Through discipline, Davis transformed her group into a poised and self-confident elite squad. “She was drill instructor, but she could also be charming,” says Jamison. When the going got tough (scalding heat, freezing rains, hours of waiting at attention), Davis knew how to rally her team. She told them, “Beauty knows no pain.” The motto electrified. The Rangerettes worked to be as precise as “Miss Davis,” who at five feet tall and impeccably dressed was nothing less than a fireball, says Wayne.

As other drill teams began to bloom throughout the region, the competitive-natured Davis stayed ahead by directing routines that were increasingly athletic and acrobatic. The kicks got higher; the spatial patterns became more complex (circle formations turned into stars); props included lassos and scrubbing boards; and the vocabulary expanded to incorporate steps from jazz, ballet and acrobatics. The Rangerettes’ presence was requested everywhere: 50 Cotton Bowls, rodeos, “The Ed Sullivan Show,” the Macy’s Thanksgiving Day Parade, presidential inaugural events (they performed on the same bill as New York City Ballet for Eisenhower’s inauguration) and abroad. Initially, Davis served as the sole choreographer, but in 1948 she hired Denard Haden, an admired East Texas choreographer, to help create material. She needed more time to teach her team about etiquette, posture, fashion and ethics to shape them into highly marriageable young women.

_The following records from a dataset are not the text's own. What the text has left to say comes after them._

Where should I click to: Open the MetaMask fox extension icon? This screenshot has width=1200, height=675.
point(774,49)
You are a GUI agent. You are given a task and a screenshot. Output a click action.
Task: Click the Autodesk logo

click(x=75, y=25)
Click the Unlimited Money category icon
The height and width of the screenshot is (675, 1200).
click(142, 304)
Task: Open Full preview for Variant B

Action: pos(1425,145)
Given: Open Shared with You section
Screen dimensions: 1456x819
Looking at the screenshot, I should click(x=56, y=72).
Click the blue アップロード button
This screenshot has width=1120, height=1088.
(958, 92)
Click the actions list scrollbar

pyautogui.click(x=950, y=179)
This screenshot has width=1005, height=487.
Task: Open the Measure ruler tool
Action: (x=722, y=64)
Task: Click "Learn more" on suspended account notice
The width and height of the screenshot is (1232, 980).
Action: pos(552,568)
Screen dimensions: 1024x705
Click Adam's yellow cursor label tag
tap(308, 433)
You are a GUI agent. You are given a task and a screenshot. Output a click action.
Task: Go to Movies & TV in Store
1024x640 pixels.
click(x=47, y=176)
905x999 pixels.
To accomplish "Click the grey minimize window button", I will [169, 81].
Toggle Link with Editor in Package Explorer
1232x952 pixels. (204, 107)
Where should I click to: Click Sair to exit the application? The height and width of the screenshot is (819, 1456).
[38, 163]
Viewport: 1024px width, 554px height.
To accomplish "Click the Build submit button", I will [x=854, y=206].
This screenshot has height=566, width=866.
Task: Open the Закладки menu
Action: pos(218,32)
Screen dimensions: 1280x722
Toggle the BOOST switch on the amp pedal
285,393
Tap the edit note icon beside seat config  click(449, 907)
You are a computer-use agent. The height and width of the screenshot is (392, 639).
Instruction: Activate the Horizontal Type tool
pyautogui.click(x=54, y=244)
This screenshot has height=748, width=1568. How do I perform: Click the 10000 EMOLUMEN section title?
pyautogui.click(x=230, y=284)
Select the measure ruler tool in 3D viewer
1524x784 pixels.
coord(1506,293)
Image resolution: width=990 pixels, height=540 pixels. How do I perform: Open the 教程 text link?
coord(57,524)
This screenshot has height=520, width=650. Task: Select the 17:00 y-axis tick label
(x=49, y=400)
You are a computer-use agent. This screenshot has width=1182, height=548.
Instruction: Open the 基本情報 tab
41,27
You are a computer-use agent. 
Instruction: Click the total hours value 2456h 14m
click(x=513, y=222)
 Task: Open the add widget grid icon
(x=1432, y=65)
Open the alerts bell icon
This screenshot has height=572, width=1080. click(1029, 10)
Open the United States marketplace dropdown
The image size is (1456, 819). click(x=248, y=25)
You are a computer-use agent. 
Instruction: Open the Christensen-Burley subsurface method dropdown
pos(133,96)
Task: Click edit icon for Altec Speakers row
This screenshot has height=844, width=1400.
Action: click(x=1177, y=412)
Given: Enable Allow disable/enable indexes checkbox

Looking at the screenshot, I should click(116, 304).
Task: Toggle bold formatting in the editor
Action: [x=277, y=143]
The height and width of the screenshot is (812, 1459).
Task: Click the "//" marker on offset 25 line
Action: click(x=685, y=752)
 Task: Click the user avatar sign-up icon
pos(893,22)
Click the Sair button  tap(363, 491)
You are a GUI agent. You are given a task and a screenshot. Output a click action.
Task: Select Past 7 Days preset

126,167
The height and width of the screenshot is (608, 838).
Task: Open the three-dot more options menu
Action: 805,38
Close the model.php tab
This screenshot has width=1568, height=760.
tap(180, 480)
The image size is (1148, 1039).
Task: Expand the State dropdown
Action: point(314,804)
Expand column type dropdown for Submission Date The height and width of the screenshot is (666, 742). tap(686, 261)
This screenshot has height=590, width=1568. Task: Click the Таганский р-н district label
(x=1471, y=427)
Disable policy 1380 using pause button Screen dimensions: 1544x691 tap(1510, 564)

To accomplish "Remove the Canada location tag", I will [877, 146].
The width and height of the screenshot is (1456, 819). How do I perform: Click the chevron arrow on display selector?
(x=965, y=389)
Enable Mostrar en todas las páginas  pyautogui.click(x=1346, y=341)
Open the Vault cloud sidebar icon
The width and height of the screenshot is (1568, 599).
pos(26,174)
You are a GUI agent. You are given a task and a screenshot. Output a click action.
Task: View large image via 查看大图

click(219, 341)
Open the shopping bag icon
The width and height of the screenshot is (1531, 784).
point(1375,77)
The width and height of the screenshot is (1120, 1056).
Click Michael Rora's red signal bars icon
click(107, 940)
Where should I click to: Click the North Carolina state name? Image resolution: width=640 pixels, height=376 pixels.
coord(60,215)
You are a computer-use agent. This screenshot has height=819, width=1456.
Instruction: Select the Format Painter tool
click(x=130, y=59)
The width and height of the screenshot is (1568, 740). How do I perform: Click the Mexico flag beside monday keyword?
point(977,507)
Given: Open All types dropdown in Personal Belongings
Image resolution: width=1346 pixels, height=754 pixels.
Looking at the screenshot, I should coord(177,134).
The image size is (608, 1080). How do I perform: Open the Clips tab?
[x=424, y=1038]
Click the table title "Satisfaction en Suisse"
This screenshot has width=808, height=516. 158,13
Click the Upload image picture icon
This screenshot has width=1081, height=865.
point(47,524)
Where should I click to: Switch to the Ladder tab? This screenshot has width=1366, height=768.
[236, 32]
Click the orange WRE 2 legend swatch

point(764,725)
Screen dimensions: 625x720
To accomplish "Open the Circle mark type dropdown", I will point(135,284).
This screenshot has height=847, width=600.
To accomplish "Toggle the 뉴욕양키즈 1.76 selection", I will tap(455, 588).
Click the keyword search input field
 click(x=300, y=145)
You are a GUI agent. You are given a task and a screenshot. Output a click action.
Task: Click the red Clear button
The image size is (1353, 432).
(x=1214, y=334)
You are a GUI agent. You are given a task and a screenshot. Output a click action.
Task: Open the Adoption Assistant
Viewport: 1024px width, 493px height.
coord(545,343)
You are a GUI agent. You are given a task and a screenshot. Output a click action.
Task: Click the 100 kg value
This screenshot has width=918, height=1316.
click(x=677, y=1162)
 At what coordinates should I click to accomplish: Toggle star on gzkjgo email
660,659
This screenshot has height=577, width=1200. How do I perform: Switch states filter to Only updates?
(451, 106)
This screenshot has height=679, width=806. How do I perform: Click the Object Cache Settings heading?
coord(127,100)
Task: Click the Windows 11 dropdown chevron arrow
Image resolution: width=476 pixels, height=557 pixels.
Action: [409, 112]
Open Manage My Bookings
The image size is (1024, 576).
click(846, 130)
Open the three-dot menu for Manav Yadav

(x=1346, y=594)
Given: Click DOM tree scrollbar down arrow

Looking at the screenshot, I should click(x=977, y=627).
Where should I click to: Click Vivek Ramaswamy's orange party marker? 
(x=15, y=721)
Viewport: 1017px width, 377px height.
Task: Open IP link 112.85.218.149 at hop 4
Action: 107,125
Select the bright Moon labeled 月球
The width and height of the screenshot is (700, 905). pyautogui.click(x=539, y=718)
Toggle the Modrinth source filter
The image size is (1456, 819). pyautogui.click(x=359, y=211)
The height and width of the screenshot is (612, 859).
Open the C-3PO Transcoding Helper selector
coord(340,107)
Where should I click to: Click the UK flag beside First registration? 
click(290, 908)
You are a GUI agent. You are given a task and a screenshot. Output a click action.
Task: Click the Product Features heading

Davis retired in 1979, taking on a new title as the team’s godmother. She died on December 20, 1993. During her career, she was given numerous commendations, including an honor from the Houston Contemporary Museum of Art for creating a “living artform” and an induction into the Texas Women’s Hall of Fame. To this day, Rangerettes past and present still salute their beloved role model. The alumni group, Rangerettes Forever, is one of the largest contributors to Kilgore, and in 2006, a former team member gave the college $3.5 million to build the Gussie Nell Davis Residence Hall—a testament to the legacy of young women whose lives Davis touched and helped prepare for life beyond college. DT

 

Freelance writer Rachel Straus is based in New York City. She holds graduate degrees from Purchase College Conservatory of Dance and Columbia University’s School of Journalism.